◆ Collected data entries
*-*-*

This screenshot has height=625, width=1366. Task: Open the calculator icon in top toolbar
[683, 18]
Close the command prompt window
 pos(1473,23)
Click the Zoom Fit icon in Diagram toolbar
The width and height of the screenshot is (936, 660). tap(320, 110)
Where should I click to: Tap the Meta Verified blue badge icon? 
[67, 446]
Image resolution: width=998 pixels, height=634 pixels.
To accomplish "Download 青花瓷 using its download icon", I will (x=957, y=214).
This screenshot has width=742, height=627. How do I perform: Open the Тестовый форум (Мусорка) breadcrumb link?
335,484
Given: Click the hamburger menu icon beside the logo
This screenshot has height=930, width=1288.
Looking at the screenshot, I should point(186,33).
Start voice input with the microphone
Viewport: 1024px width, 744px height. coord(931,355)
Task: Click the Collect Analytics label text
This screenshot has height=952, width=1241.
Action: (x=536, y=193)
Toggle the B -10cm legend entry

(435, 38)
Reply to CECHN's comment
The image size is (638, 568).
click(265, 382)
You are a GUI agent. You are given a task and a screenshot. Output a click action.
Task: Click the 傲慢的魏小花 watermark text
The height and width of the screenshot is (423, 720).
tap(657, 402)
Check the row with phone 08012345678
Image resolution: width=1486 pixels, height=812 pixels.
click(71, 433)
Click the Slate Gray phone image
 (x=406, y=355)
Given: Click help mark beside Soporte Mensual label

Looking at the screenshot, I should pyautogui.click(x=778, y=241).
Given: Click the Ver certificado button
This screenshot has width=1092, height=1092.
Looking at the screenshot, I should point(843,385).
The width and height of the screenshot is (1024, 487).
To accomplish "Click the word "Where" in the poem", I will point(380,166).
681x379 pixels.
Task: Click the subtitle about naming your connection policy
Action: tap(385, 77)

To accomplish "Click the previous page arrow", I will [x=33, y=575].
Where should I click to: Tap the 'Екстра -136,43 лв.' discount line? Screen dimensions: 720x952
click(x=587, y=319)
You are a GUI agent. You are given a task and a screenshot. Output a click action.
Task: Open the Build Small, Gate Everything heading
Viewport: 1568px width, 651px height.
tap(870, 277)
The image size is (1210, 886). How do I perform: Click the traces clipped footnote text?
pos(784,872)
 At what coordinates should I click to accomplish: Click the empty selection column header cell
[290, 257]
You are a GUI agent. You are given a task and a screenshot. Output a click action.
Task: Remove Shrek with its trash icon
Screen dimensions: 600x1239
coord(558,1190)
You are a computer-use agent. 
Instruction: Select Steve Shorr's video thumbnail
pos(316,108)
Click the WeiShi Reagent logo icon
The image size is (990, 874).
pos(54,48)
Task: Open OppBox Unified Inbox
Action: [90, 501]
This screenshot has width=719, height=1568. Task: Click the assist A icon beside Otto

*-*-*

◆ TASK REQUIREMENTS
Every line above should be duplicated exactly as it stands.

◆ SOLUTION FOR THIS EXERCISE
This screenshot has height=625, width=1366. Task: Open the calculator icon in top toolbar
[683, 18]
Close the command prompt window
 pos(1473,23)
Click the Zoom Fit icon in Diagram toolbar
The width and height of the screenshot is (936, 660). tap(320, 110)
Where should I click to: Tap the Meta Verified blue badge icon? 
[67, 446]
Image resolution: width=998 pixels, height=634 pixels.
To accomplish "Download 青花瓷 using its download icon", I will (x=957, y=214).
This screenshot has width=742, height=627. How do I perform: Open the Тестовый форум (Мусорка) breadcrumb link?
335,484
Given: Click the hamburger menu icon beside the logo
This screenshot has height=930, width=1288.
Looking at the screenshot, I should point(186,33).
Start voice input with the microphone
Viewport: 1024px width, 744px height. coord(931,355)
Task: Click the Collect Analytics label text
This screenshot has height=952, width=1241.
Action: (x=536, y=193)
Toggle the B -10cm legend entry

(435, 38)
Reply to CECHN's comment
The image size is (638, 568).
click(265, 382)
You are a GUI agent. You are given a task and a screenshot. Output a click action.
Task: Click the 傲慢的魏小花 watermark text
The height and width of the screenshot is (423, 720).
tap(657, 402)
Check the row with phone 08012345678
Image resolution: width=1486 pixels, height=812 pixels.
click(71, 433)
Click the Slate Gray phone image
 (x=406, y=355)
Given: Click help mark beside Soporte Mensual label

Looking at the screenshot, I should pyautogui.click(x=778, y=241).
Given: Click the Ver certificado button
This screenshot has width=1092, height=1092.
Looking at the screenshot, I should point(843,385).
The width and height of the screenshot is (1024, 487).
To accomplish "Click the word "Where" in the poem", I will point(380,166).
681x379 pixels.
Task: Click the subtitle about naming your connection policy
Action: tap(385, 77)

To accomplish "Click the previous page arrow", I will [x=33, y=575].
Where should I click to: Tap the 'Екстра -136,43 лв.' discount line? Screen dimensions: 720x952
click(x=587, y=319)
You are a GUI agent. You are given a task and a screenshot. Output a click action.
Task: Open the Build Small, Gate Everything heading
Viewport: 1568px width, 651px height.
tap(870, 277)
The image size is (1210, 886). How do I perform: Click the traces clipped footnote text?
pos(784,872)
 At what coordinates should I click to accomplish: Click the empty selection column header cell
[290, 257]
You are a GUI agent. You are given a task and a screenshot. Output a click action.
Task: Remove Shrek with its trash icon
Screen dimensions: 600x1239
coord(558,1190)
You are a computer-use agent. 
Instruction: Select Steve Shorr's video thumbnail
pos(316,108)
Click the WeiShi Reagent logo icon
The image size is (990, 874).
pos(54,48)
Task: Open OppBox Unified Inbox
Action: [90, 501]
This screenshot has width=719, height=1568. Task: Click the assist A icon beside Otto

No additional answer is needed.